Lo anterior convierte a la película en un repaso al último medio siglo de la historia norteamericana, a partir del hilo conductor del Ford Gran Torino de 1972. El sueño americano, si pertenece ahora a alguien, es a los inmigrantes. El antiguo empleado de la Ford vive en Highland Park, un barrio de viviendas con jardín que creció con la ciudad, donde se instaló la primera fábrica de Ford con su cadena de montaje, y que hoy es un suburbio decadente y peligroso. El Gran Torino es un coche de otra época, fabricado un año antes de la crisis del petróleo de 1973 y de la irrupción en el mercado de las marcas japonesas, por las que se interesan los hijos de Kowalski.

Si en el pasado fueron inmigrantes los que ayudaron a construir el país (el constructor irlandés amigo de Walt es un ejemplo de ello), el futuro estará en manos de nuevos inmigrantes, personificados en el joven Thao. Ese futuro deberá construirse sobre bases sólidas: el trabajo, la solidaridad y la justicia (no hay lugar para violentos como el primo de Thao o como el propio Kowalski en el pasado). Por ello, solo Thao será digno de recibir en herencia el Gran Torino, es el único que lo merece.

En fin, el coche, en cuanto hilo conductor narrativo es algo más que un vehículo. Es lo más deseado de la herencia del difunto Kowalski pero solo pertenecerá a quien sea digno de él, y esa dignidad no se otorga, se merece, como se ha indicado.

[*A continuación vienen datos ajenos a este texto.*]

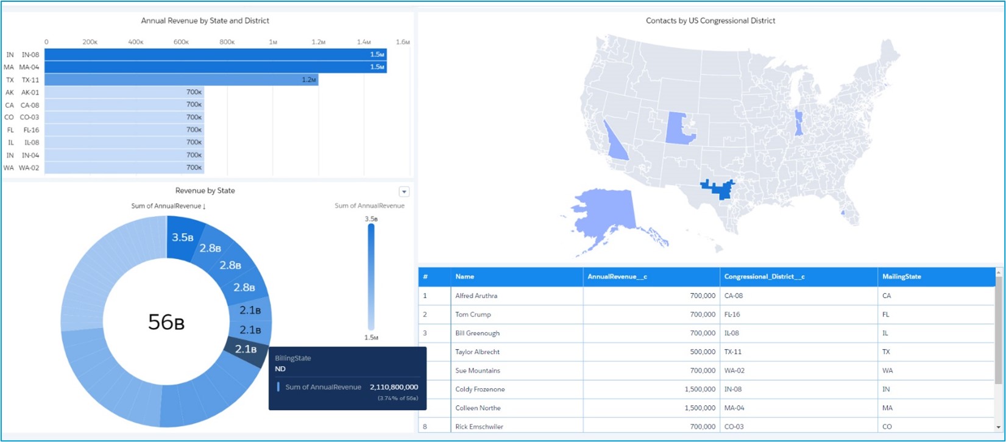Sort by Sum of AnnualRevenue above the donut

click(x=168, y=206)
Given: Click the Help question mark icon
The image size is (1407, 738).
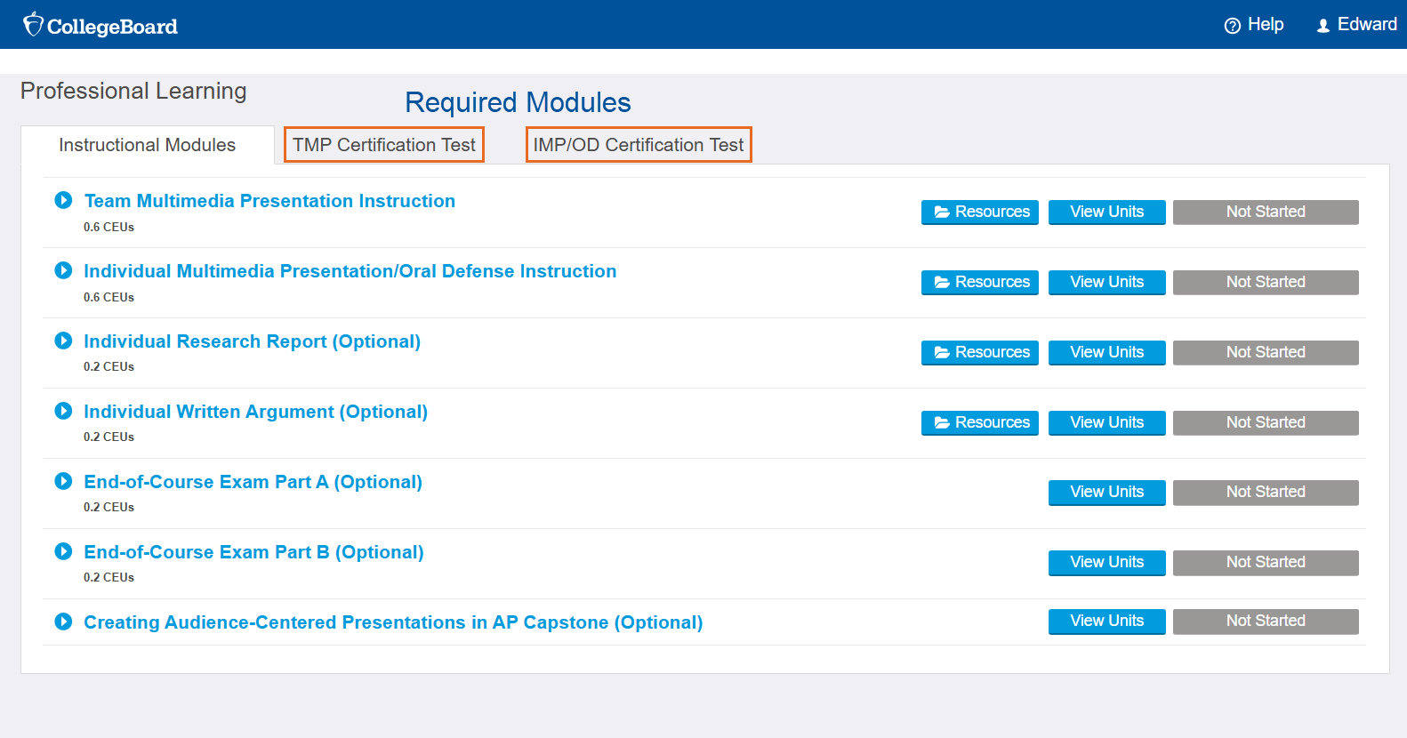Looking at the screenshot, I should 1232,26.
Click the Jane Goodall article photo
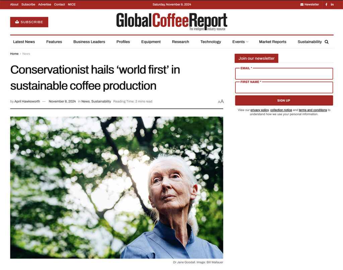The width and height of the screenshot is (343, 270). [117, 188]
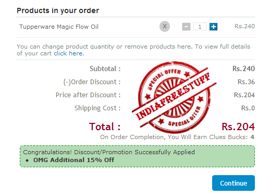Click the Subtotal amount Rs.240

click(x=243, y=68)
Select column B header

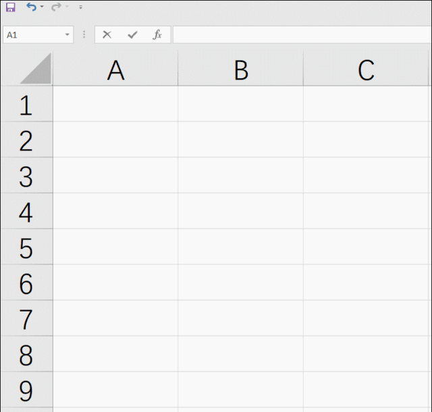[x=240, y=70]
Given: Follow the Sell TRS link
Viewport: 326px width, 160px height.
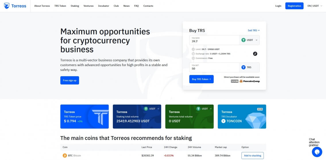Looking at the screenshot, I should coord(253,30).
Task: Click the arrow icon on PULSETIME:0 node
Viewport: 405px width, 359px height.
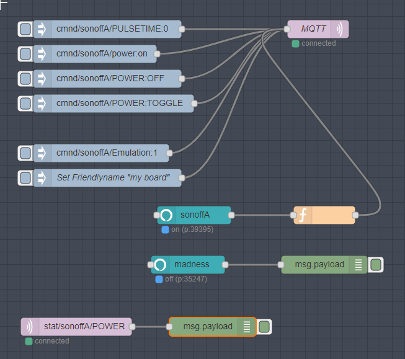Action: [x=42, y=29]
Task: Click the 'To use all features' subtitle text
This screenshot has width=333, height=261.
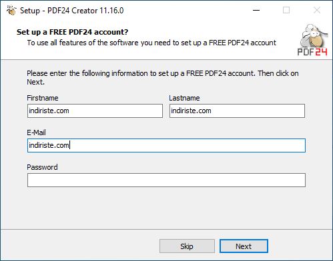Action: pos(151,43)
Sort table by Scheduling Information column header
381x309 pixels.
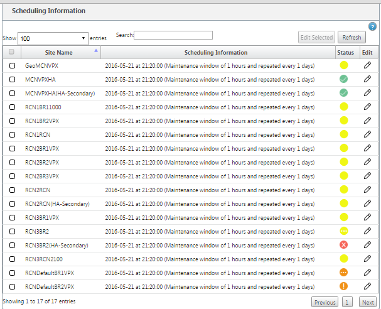tap(216, 53)
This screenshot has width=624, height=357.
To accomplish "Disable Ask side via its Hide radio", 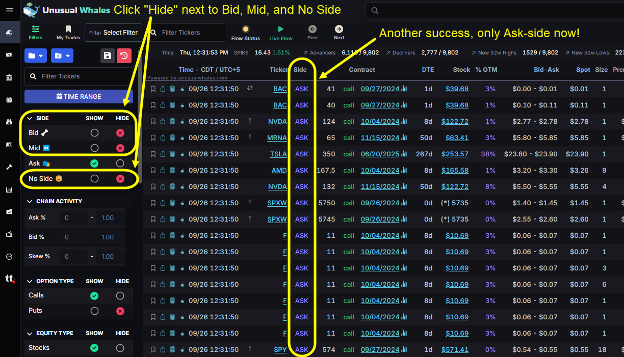I will pyautogui.click(x=120, y=162).
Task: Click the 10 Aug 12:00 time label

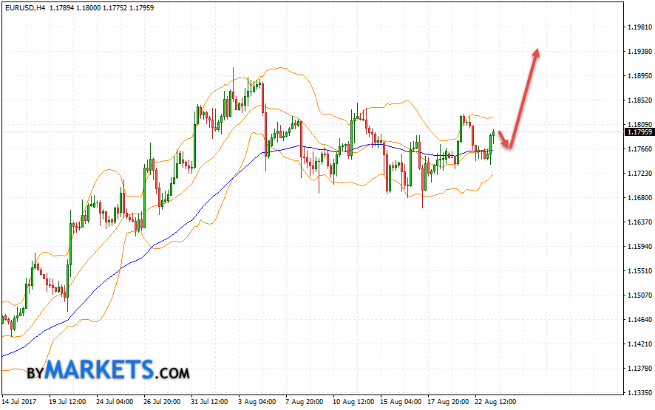Action: click(353, 402)
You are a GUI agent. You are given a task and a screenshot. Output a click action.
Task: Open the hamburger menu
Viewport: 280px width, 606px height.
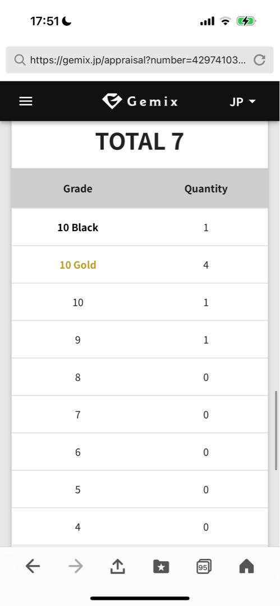[x=25, y=102]
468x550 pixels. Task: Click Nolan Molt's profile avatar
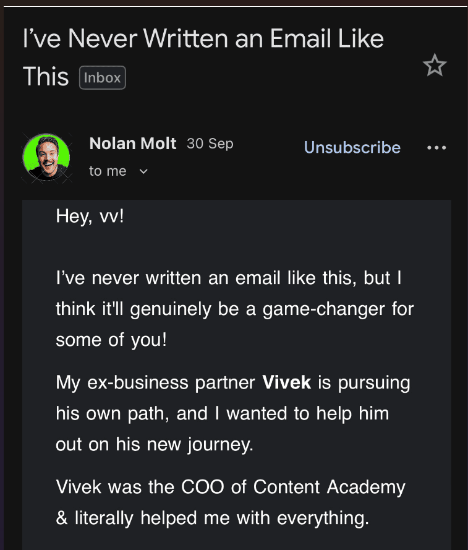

La banda del primo de Thao se mueve en un Honda Civic al que le han añadido un alerón, modificación a la que se refiere Kowalski en el testamento (“ni le pongas un enorme alerón de marica, como hacen todos los rollitos de primavera. Si puedes evitar hacer todo esto, será tuyo”). La otra banda, de origen latino, que acosa a Thao en la parte inicial de la película (y desaparece después) se mueve en un chevrolet y escucha rap. Las sucesivas apariciones de la banda irán siempre vinculadas al coche. De igual forma, el bautismo de fuego de Thao consistirá en robar el Gran Torino, que ejerce sobre ellos un poder hipnótico (como sobre la nieta malcriada de Walt).

Siguiendo la tradición del western, a la que no es ajena la película, como ha quedado explicado, hay que decir que el coche es el heredero del caballo, es el medio en que se mueven los nuevos vaqueros. Sin embargo, en este caso no se trata de un coche cualquiera: en EEUU, y singularmente en Detroit, el coche es representativo de la personalidad de su dueño, un reflejo de su modo de ser. No se trata simplemente de un artículo de consumo, que se amortiza y se cambia al cabo de cierto tiempo, sino que se mantiene y mejora para conservarlo durante muchos años. Se establece, pues, entre vehículo y dueño una relación singular, casi afectiva, mostrada perfectamente en la película tanto en el sobresalto con que Walt percibe la presencia de Thao en el garaje como en el mimo con que lo limpia y abrillanta tras el intento de robo y, desde luego, en la escena final, con el otrora ladrón a los mandos del flamante vehículo.